Douglas Farrago MD is a full-time practicing family doc in Forest, Va. He started Forest Direct Primary Care where he takes no insurance and bills patients a monthly fee. He is board certified in the specialty of Family Practice. He is the inventor of a product called the Knee Saver which is currently in the Baseball Hall of Fame. The Knee Saver and its knock-offs are worn by many major league baseball catchers. He is also the inventor of the CryoHelmet used by athletes for head injuries as well as migraine sufferers. Dr. Farrago is the author of four books, two of which are the top two most popular DPC books. From 2001 – 2011, Dr. Farrago was the editor and creator of the Placebo Journal which ran for 10 full years. Described as the Mad Magazine for doctors, he and the Placebo Journal were featured in the Washington Post, US News and World Report, the AP, and the NY Times. Dr. Farrago is also the editor of the blog Authentic Medicine which was born out of concern about where the direction of healthcare is heading and the belief that the wrong people are in charge. This blog has been going daily for more than 15 years Article about Dr. Farrago in Doximity Email Dr. Farrago – [email protected] 

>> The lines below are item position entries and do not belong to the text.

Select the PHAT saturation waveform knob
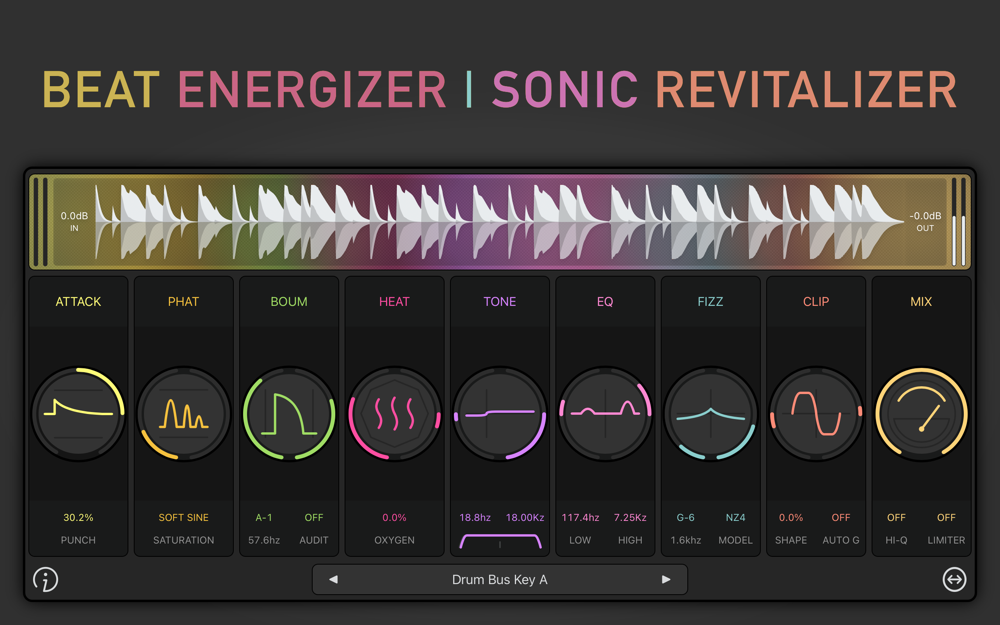The width and height of the screenshot is (1000, 625). point(184,414)
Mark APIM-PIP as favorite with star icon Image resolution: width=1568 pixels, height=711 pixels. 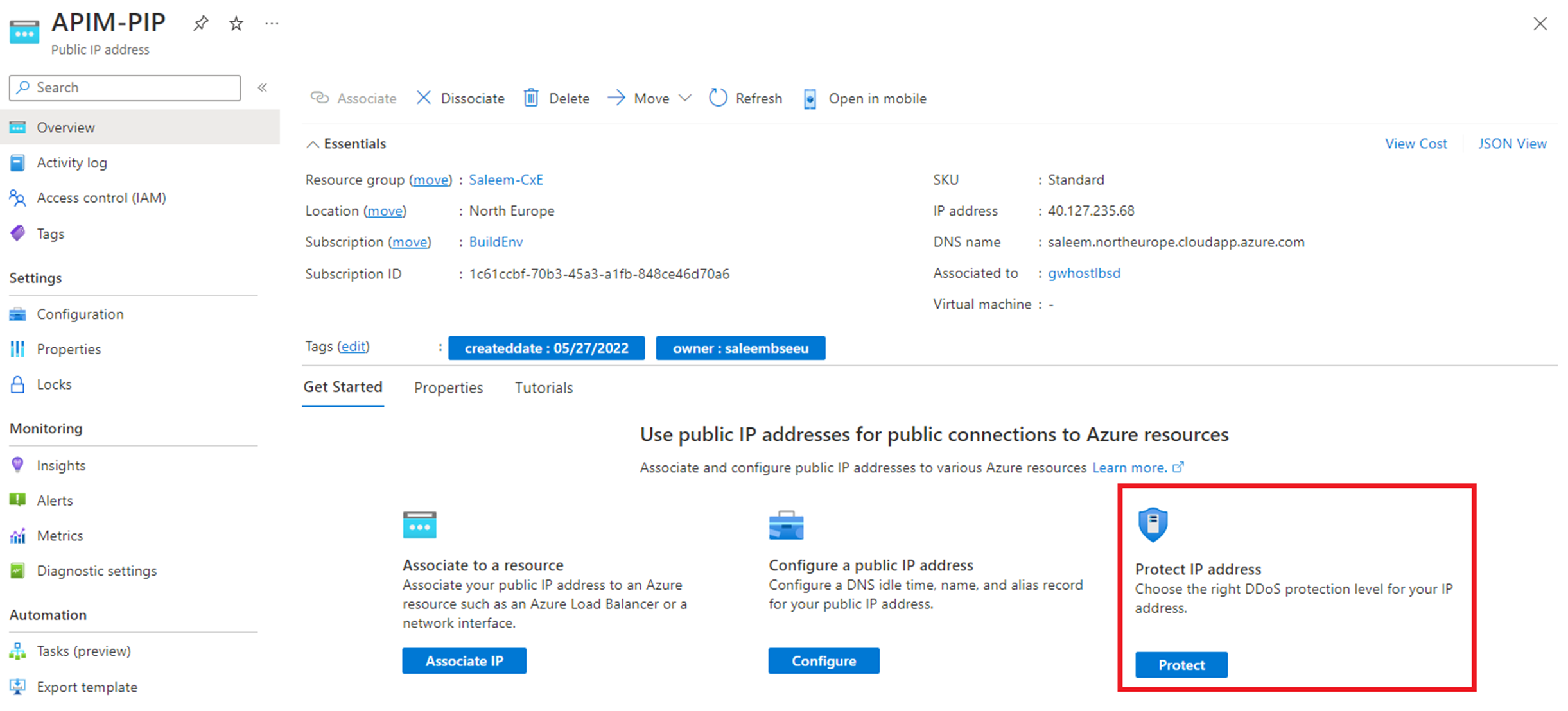[x=236, y=24]
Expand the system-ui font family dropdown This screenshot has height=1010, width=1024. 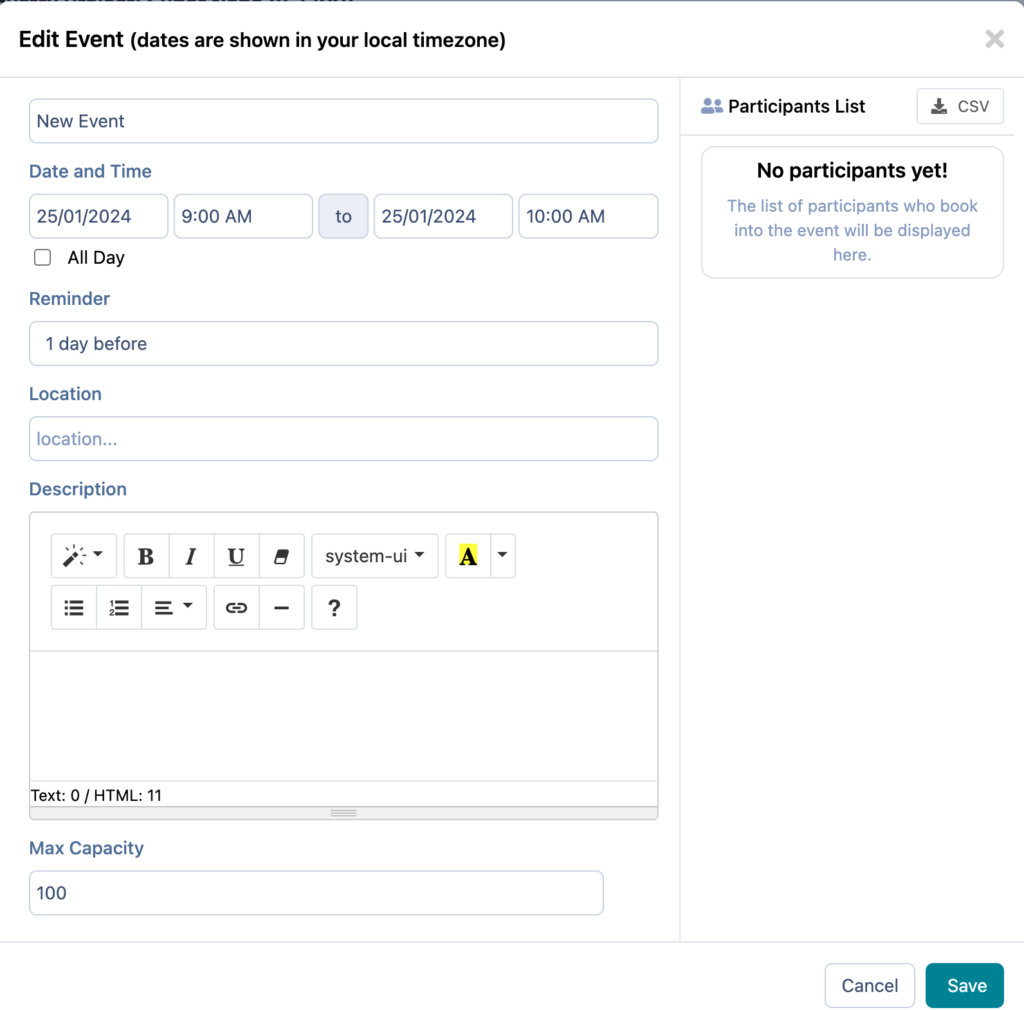point(375,556)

  1 comment for “The Quality of Force by Pat Conrad MD

  1. August 4, 2014 at 8:44 am

    The thundering herd ‘reforming’ healthcare is busy drawing guidelines, standards, and operating procedures. One of the areas that they seem particularly uninformed about is the management of risk and the concept of liability.
    Unwanted things happen in the real world, and it is society’s duty to consider how to minimize the threats of unwanted occurrences. Readmission to hospitals due to inpatient caregiver or hospital error or deficiency is a reasonable goal.
    But back a dozen years or so, the Thinkers decided to identify patient Adverse Events (PAE) with error, harm and malpractice. There is a reason these things have different titles and names, and no, it’s not to allow physicians to slip by with shoddy care.
    In the legal sense, lumping these things together is to categorize hospitalization as something for which the participants have strict liability for performance. Strict liability means that the performer is responsible for outcome regardless of an assertion of error.
    Now, there is nothing wrong with strict liability, or any other sort of liability definition. But in the real world, strict liability costs money; it is a warranty of service. It’s one thing when one warranties a manufactured product; another is when one does so for a human being.
    If one wishes to warranty against rehospitalization for urinary tract infection, for instance, all patients should go out on a good antibiotic cocktail that lasts about 30 days or so. That is a reasonable way of reducing the risk of failure, notwithstanding its risk to the patient. Rehospitalization for Stevens-Johnson Syndrome is not covered on the warranty – UTI’s are, although the relative risk is worse for SJS.
    30-day risk-bearing is merely 30-day insurance issued by the hospital and doctors, with no cap on liability for payout. One can talk about “being accountable” and that – but it is risk underwriting, no less.
    We could pass a law to mandate that all US automobiles remain accident-free for 30 days after they are purchased new – that only seems fair. And the manufacturers would hustle to make sure that there are no potentially lethal defects – which they already do. But if they have to pay out when some idiot t-boned you at a red light – it’s going to cost them. And the consumer.
    There’s no way out of this game, except for the holder of strict liability to leave the dance.